▸ TEXT EXCERPT:

You need to add the generateNumberParts=1 attribute - assuming you actually
want the number generated.
The fact that your schema worked in 1.4 was probably simply a side effect of
this bug:
https://issues.apache.org/jira/browse/SOLR-1706
"wrong tokens output from WordDelimiterFilter depending upon options"
-- Jack Krupansky
-----Original Message-----
From: Frederico Azeiteiro
Sent: Monday, November 26, 2012 9:06 AM
To: solr-user@lucene.apache.org
Subject: Search differences between solr 1.4.0 and 3.6.1
Hi,
While updating our SOLR to 3.6.1 I noticed some results differences when
using search strings with letters+number.
For a text field defined as:
<analyzer type="index">
<http://cbrsrvmtr04:8983/solr/WISE/admin/file/?file=schema.xml>
<tokenizer class="solr.WhitespaceTokenizerFactory"/>
<charFilter class="solr.MappingCharFilterFactory"
mapping="mapping-ISOLatin1Accent.txt"/>
<filter class="solr.WordDelimiterFilterFactory"
protected="protwords.txt" splitOnCaseChange="1" catenateAll="0"
catenateNumbers="1" catenateWords="1" generateNumberParts="0"
generateWordParts="1" stemEnglishPossessive="0"/>
</analyzer>
<analyzer type="query">
<http://cbrsrvmtr04:8983/solr/WISE/admin/file/?file=schema.xml>
<tokenizer class="solr.WhitespaceTokenizerFactory"/>
<filter class="solr.SynonymFilterFactory" ignoreCase="true"
expand="true" synonyms="synonyms.txt"/>
<filter class="solr.WordDelimiterFilterFactory"
protected="protwords.txt" splitOnCaseChange="1" catenateAll="0"
catenateNumbers="0" catenateWords="0" generateNumberParts="0"
generateWordParts="1"/>
</analyzer>
Searching for string GAMES12 returns a lot of results on 3.6.1 that are
not returned on 1.4.0.
It looks like WordDelimiterFilterFactory is acting different for 3.6.1,
the numeric part of the keyword is being ignored and the search is
performed using only GAMES.
Analisys returns for 1.4.0:
org.apache.solr.analysis.WordDelimiterFilterFactory
{protected=protwords.txt, splitOnCaseChange=1, generateNumberParts=0,
catenateWords=0, generateWordParts=1, catenateAll=0, catenateNumbers=0}
term position
1
2
term text
GAMES
12
term type
word
word
source start,end
0,5
5,7
payload
AND for 3.6.1
org.apache.solr.analysis.WordDelimiterFilterFactory
{protected=protwords.txt, splitOnCaseChange=1, generateNumberParts=0,
catenateWords=0, luceneMatchVersion=LUCENE_36, generateWordParts=1,
catenateAll=0, catenateNumbers=0}
position
1
term text
GAMES
startOffset
0
endOffset
5
type
word
positionLength
1
Is this something that can be modified/fixed to return the same results?
Thank you.
Regards,
Frederico

▸ DATASET CONTENT:
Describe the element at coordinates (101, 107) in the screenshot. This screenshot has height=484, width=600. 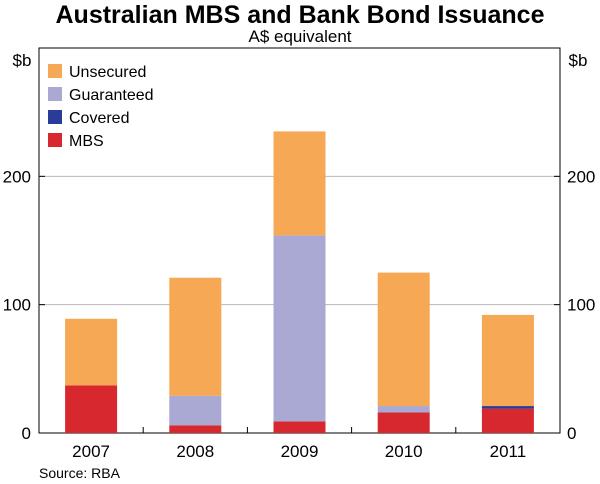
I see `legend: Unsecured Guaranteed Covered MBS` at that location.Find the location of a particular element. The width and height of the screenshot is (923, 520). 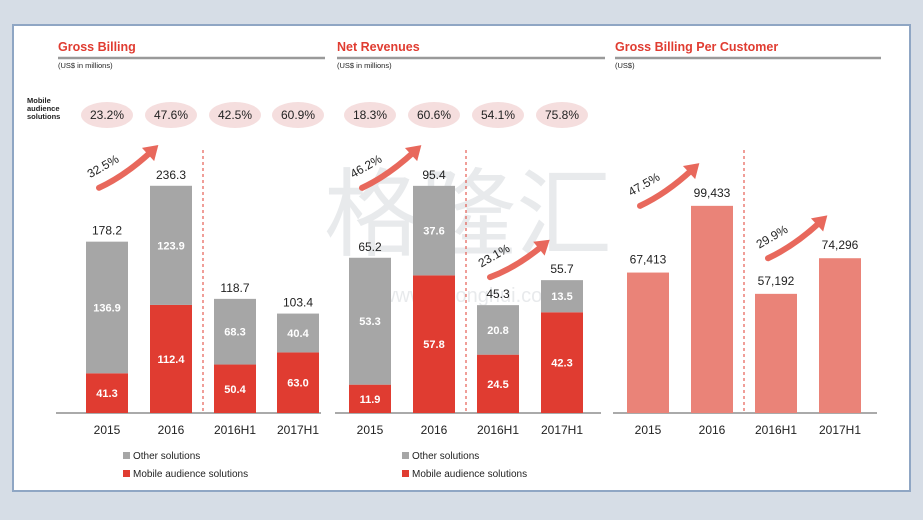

▸ TO DO:
• A. Answer these questions from the Solr mailing-list thread above:
(i) Which attribute does the reply say must be added?
(ii) Which search string returns many results on 3.6.1 that 1.4.0 does not return?
(iii) In the 1.4.0 analysis output, what source start,end values are listed for the term 12?
• B. Print everything in the Solr mailing-list thread above, from "It looks like" down to "using only GAMES.".

▸ ANSWERS IN ORDER:
• A.
(i) generateNumberParts=1
(ii) GAMES12
(iii) 5,7

• B.
It looks like WordDelimiterFilterFactory is acting different for 3.6.1,
the numeric part of the keyword is being ignored and the search is
performed using only GAMES.